Non si allontanava mai, servendo Dio

Mercoledì nell'ottava del Natale

dicembre 30 , 2020

La Parola del Signore

…è ascoltata

[Maria e Giuseppe portarono il bambino a Gerusalemme per presentarlo al Signore.] C’era una profetessa, Anna, figlia di Fanuèle, della tribù di Aser. Era molto avanzata in età, aveva vissuto con il marito sette anni dopo il suo matrimonio, era poi rimasta vedova e ora aveva ottantaquattro anni. Non si allontanava mai dal tempio, servendo Dio notte e giorno con digiuni e preghiere. Sopraggiunta in quel momento, si mise anche lei a lodare Dio e parlava del bambino a quanti aspettavano la redenzione di Gerusalemme. Quando ebbero adempiuto ogni cosa secondo la legge del Signore, fecero ritorno in Galilea, alla loro città di Nàzaret. Il bambino cresceva e si fortificava, pieno di sapienza, e la grazia di Dio era su di lui.

…è meditata

Dopo le parole misteriose di Simeone ecco sopraggiungere Anna, un’anziana profetessa. Di lei non conserviamo le parole precise, ma sappiamo molto più. Ha una storia difficile alle spalle: da giovane rimane vedova, sceglie di restare sola e povera, si dedica al servizio di Dio e vive in preghiera, il suo animo si affina ed impara a cogliere il destino degli uomini e della storia. Per questo sa che è vicina la venuta del Messia. Quando entra all’improvviso nel luogo dove sono Simeone, con te tra le braccia, e accanto i tuoi genitori, capisce tutto e allora la gioia prorompe dal suo cuore. Anna è la donna della gioia e della speranza. Non a caso la sua tribù ha come capostipite uno dei figli di Giacobbe: Aser, nome che vuol dire “felice”. Anna è dunque la donna della gioia che contrappone, al tuo destino di dolore, la felicità e la promessa che saresti stato sì perduto, ma poi “ritrovato”. Tiro un sospiro di sollievo, non devo mai togliere dal mio sguardo l’orizzonte della speranza, devo sempre tenere presente che non mi verrà tolta la gioia della vittoria finale del bene sul male e sulla morte.
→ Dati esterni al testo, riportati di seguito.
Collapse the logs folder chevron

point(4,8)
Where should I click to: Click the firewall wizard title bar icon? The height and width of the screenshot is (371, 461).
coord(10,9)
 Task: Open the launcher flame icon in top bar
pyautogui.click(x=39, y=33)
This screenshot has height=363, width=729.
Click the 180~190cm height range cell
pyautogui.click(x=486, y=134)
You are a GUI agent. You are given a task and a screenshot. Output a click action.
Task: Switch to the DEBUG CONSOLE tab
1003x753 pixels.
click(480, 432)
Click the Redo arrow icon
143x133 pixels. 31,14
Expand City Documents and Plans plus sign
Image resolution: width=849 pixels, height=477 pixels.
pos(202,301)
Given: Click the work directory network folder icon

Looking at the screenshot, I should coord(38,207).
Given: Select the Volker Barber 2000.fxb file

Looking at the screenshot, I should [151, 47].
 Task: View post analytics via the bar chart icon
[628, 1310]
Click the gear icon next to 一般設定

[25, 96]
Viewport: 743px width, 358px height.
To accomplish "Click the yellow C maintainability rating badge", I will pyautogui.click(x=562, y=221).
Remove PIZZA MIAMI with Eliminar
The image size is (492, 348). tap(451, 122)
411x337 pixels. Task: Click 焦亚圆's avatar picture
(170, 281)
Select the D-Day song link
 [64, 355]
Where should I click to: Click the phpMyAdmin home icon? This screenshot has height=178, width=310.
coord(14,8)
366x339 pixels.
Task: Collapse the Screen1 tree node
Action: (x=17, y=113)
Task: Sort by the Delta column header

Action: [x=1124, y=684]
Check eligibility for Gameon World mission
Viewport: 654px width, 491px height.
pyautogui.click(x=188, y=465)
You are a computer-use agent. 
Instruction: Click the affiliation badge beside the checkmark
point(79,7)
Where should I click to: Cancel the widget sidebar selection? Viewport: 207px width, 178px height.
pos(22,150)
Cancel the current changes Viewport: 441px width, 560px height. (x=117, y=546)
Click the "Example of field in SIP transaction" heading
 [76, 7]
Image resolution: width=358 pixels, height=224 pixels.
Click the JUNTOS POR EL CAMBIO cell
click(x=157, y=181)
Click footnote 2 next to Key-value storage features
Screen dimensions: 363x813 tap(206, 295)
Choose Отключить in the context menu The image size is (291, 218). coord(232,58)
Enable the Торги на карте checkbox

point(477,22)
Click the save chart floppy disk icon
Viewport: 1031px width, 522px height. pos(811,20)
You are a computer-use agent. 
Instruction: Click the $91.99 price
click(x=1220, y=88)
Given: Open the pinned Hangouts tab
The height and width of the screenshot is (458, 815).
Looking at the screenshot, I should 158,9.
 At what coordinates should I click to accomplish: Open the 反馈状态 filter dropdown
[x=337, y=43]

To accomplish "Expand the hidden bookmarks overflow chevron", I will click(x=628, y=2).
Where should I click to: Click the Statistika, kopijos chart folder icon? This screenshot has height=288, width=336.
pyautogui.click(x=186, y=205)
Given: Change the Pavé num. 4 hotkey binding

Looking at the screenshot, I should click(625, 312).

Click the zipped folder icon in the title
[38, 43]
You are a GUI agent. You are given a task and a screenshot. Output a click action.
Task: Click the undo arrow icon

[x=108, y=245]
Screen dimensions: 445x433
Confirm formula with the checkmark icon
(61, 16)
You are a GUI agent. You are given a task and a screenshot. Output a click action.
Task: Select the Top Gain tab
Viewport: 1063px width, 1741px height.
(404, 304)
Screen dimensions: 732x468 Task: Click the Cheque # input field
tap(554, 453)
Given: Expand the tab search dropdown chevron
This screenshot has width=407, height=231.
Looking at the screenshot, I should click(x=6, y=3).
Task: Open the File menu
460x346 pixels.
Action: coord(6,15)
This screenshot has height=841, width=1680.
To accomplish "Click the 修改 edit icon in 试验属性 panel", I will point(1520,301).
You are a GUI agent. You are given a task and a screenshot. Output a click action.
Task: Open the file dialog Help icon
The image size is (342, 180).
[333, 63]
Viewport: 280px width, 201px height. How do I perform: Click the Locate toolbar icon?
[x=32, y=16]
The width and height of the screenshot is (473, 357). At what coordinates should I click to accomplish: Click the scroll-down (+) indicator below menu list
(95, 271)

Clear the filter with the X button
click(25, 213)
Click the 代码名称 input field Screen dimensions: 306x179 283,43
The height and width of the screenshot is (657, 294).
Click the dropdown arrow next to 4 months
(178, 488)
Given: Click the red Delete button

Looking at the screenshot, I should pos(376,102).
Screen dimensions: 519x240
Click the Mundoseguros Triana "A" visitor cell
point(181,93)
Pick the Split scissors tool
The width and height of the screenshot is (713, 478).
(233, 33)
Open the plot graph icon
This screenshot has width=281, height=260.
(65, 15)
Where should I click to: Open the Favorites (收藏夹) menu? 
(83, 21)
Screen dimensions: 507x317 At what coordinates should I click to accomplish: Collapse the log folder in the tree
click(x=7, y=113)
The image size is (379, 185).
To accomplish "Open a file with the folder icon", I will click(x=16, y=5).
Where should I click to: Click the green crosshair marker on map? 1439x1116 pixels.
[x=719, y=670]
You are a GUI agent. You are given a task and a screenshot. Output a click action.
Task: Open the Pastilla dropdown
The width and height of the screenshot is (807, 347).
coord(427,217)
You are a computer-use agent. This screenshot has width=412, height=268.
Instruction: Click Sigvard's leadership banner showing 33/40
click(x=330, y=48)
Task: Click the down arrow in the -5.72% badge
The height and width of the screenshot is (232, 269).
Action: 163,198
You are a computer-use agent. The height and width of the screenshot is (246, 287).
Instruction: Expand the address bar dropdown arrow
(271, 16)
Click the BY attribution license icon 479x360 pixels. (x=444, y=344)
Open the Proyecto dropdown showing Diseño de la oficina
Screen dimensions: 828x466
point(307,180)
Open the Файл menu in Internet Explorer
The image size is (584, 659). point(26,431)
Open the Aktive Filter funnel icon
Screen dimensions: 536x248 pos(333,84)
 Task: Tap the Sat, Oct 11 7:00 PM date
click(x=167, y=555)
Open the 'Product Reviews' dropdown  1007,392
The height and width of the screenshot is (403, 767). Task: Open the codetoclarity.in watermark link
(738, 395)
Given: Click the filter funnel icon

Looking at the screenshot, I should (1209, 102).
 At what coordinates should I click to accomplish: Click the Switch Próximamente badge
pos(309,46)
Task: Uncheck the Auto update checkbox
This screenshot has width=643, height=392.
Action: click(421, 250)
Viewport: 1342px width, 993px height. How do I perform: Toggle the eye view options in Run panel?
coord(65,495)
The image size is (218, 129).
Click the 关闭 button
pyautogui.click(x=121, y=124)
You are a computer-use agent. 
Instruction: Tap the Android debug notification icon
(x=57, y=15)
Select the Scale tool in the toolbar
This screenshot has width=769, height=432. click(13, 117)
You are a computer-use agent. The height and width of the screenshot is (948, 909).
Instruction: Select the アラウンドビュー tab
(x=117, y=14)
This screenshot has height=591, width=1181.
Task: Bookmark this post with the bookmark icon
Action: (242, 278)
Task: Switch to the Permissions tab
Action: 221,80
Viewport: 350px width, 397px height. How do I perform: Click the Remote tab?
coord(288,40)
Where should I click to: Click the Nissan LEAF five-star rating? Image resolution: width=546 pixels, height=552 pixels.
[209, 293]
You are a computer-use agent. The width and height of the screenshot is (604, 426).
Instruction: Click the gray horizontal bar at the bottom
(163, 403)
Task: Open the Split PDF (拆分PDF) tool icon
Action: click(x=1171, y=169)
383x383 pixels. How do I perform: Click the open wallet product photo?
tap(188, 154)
Devo credere che l’annuncio del Vangelo è sempre annuncio di gioia, anche se passa attraverso il dolore e la notte.

…è pregata

Non farmi mai perdere la speranza Madre mia, anche se dovrò attraversare le solitarie valli dell’oscurità, non farmi scoraggiare dal male e dalla tristezza, tieni viva in me la certezza che non sarà delusa la promessa di gioia, la promessa di bene che tuo Figlio mi ha fatto un giorno.

…mi impegna

Considero le cose che mi rattristano e quelle che mi danno speranza e gioia, mi concentro su queste ultime e provo a darvi maggiore valore, decido che il mio compito deve essere sempre quello di cercare con fede almeno un motivo per trovare e dare coraggio e speranza.